> PROBLEM TO WORK ON
Lines from the beginning of the entries up to and including the one with "La influencia de" must be duplicated word for word; leave out all others.
*** Block opens ***
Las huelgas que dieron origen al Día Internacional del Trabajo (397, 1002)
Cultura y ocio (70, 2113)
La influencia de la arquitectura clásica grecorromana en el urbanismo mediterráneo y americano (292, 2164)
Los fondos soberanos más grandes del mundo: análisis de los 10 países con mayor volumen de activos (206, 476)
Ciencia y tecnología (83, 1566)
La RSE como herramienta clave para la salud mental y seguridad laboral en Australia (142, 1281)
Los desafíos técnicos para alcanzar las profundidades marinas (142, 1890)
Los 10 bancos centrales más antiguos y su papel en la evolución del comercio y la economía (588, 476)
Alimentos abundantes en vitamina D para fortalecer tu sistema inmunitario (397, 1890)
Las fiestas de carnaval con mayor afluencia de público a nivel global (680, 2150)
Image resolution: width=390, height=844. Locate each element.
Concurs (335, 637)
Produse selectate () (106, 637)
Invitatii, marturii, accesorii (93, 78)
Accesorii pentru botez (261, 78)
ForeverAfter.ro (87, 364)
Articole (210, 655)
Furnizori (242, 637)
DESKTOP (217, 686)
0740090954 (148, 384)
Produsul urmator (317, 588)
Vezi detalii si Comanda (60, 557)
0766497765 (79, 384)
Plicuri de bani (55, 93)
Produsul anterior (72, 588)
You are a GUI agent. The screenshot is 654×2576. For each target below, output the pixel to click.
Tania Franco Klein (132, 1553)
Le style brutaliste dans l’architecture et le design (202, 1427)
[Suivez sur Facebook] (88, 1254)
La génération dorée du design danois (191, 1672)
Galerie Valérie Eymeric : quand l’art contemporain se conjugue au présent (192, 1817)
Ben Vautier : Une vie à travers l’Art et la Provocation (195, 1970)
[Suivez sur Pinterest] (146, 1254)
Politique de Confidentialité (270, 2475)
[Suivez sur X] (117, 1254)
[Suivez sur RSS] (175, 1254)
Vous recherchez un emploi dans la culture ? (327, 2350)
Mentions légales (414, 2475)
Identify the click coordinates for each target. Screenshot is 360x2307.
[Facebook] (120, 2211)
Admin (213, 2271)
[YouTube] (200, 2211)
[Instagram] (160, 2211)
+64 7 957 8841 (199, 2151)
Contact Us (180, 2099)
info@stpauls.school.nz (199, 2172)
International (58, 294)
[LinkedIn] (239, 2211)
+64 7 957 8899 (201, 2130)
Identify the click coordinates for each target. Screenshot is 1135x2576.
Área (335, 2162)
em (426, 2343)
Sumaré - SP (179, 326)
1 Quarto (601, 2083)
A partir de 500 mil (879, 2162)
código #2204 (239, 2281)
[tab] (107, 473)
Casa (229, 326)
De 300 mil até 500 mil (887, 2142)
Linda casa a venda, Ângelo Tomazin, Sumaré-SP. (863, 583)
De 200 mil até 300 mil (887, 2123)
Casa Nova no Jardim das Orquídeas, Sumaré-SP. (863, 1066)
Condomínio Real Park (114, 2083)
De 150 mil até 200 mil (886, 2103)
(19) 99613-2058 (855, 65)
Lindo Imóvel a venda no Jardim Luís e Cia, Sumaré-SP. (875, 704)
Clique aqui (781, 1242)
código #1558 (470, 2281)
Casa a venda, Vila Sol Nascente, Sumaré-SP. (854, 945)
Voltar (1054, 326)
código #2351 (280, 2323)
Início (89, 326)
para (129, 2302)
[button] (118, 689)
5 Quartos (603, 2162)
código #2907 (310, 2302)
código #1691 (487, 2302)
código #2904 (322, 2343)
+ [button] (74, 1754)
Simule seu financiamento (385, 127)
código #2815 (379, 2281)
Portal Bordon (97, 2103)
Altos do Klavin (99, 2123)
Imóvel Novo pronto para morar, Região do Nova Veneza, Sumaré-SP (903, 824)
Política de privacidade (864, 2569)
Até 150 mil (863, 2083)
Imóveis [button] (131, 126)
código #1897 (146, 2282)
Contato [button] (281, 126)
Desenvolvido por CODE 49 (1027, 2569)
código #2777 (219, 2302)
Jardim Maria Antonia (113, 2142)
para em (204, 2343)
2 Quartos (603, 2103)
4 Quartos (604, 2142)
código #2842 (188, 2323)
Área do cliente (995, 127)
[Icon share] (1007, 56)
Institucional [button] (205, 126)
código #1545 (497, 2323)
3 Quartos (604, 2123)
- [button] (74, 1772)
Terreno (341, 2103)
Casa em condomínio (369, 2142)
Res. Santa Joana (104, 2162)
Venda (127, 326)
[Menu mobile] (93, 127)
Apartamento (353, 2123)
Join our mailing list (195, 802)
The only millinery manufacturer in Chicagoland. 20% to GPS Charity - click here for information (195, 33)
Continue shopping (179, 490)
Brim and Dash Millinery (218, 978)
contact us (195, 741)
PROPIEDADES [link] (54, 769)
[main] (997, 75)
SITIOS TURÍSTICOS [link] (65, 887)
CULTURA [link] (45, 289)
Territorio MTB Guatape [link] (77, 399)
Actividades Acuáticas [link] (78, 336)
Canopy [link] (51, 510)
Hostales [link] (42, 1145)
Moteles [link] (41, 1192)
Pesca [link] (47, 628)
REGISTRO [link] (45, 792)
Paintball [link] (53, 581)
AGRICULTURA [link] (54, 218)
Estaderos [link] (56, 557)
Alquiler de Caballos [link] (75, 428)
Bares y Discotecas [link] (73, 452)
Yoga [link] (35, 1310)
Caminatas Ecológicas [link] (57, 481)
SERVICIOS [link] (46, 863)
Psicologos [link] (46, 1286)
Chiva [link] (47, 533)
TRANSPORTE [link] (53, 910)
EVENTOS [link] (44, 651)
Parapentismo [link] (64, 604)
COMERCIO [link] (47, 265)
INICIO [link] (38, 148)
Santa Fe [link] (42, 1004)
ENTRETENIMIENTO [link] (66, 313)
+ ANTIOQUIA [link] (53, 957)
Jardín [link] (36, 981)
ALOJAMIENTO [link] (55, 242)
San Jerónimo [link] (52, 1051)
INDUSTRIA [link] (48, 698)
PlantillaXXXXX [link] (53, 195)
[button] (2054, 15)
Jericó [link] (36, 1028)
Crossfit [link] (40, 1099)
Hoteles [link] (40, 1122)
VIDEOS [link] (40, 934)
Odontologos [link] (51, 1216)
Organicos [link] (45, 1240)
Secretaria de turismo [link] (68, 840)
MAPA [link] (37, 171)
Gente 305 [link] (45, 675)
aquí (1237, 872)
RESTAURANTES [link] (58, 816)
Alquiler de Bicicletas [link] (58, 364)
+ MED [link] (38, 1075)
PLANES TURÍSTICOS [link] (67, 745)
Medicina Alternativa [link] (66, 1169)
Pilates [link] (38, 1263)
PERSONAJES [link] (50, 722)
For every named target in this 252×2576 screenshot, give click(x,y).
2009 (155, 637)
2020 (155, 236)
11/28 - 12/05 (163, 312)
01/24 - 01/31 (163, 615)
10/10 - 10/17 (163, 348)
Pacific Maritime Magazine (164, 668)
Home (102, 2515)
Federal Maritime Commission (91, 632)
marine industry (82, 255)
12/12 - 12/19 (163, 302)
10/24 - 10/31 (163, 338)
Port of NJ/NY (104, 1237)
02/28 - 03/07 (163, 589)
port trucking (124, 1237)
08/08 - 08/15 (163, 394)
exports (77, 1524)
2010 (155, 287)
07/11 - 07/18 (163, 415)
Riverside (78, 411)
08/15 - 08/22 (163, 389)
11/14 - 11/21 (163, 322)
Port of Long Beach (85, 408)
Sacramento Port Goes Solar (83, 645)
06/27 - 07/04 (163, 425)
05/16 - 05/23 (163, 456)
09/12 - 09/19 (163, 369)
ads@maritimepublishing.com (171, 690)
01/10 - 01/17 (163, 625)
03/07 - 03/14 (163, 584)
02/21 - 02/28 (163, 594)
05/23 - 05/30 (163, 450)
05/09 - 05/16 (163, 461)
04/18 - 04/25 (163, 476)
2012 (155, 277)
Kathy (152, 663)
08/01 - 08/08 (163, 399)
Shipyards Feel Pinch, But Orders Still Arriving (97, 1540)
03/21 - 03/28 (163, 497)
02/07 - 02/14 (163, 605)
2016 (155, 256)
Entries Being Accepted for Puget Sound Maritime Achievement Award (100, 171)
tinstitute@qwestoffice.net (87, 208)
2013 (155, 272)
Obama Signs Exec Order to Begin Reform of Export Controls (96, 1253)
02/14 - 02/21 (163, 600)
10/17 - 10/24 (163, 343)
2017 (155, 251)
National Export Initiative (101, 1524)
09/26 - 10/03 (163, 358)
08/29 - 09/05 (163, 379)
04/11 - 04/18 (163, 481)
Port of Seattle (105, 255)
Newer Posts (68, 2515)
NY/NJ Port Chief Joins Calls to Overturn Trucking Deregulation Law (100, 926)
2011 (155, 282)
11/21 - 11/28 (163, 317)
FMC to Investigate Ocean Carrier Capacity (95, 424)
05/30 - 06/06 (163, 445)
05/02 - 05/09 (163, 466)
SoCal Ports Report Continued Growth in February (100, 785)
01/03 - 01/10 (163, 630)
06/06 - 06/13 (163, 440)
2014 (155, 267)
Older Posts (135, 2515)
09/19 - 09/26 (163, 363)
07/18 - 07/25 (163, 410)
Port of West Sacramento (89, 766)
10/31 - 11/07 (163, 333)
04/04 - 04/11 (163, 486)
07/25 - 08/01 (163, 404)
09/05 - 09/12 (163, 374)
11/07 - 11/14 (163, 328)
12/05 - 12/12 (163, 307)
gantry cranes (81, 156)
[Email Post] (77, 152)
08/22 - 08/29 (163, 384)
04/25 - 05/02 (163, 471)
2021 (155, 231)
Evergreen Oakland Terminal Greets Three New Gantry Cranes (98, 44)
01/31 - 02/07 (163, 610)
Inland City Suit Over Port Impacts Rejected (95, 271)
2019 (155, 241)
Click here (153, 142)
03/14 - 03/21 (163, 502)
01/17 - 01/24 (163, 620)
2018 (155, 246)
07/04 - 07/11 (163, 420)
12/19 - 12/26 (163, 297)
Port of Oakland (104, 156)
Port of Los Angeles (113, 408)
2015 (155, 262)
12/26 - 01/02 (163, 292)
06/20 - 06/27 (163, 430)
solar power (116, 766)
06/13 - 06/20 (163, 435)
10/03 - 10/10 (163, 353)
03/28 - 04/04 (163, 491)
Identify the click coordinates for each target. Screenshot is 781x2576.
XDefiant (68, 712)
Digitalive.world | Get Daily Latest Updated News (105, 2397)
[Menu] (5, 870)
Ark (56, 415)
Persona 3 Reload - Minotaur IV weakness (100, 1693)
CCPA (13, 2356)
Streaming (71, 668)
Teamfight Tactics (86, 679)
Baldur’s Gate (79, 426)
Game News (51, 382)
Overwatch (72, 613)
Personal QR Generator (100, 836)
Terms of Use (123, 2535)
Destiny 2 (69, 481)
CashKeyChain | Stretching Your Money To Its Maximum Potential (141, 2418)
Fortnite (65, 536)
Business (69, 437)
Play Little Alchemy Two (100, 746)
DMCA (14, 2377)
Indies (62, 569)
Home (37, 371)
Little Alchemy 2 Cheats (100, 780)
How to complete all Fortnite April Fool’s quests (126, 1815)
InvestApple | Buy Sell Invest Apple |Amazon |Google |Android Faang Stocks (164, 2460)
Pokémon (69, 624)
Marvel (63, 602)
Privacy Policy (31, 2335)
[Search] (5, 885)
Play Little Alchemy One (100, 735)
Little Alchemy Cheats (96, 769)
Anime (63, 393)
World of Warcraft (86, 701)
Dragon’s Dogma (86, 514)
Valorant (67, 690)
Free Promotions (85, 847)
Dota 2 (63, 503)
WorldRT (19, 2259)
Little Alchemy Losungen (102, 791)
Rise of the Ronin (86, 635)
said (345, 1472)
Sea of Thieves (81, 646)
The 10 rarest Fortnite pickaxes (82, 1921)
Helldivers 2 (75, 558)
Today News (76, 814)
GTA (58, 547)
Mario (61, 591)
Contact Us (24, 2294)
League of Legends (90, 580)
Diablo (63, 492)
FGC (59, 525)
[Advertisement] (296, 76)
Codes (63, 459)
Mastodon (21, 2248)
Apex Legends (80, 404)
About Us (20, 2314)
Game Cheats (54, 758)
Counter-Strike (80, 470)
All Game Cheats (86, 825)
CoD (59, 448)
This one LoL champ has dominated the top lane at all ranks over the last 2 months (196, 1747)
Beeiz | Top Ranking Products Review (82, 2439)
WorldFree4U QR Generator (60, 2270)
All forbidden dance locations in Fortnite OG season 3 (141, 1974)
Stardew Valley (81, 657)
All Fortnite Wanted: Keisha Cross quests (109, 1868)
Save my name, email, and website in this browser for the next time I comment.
*** Block closes ***
> RESULT OF THE TASK
Las huelgas que dieron origen al Día Internacional del Trabajo (397, 1002)
Cultura y ocio (70, 2113)
La influencia de la arquitectura clásica grecorromana en el urbanismo mediterráneo y americano (292, 2164)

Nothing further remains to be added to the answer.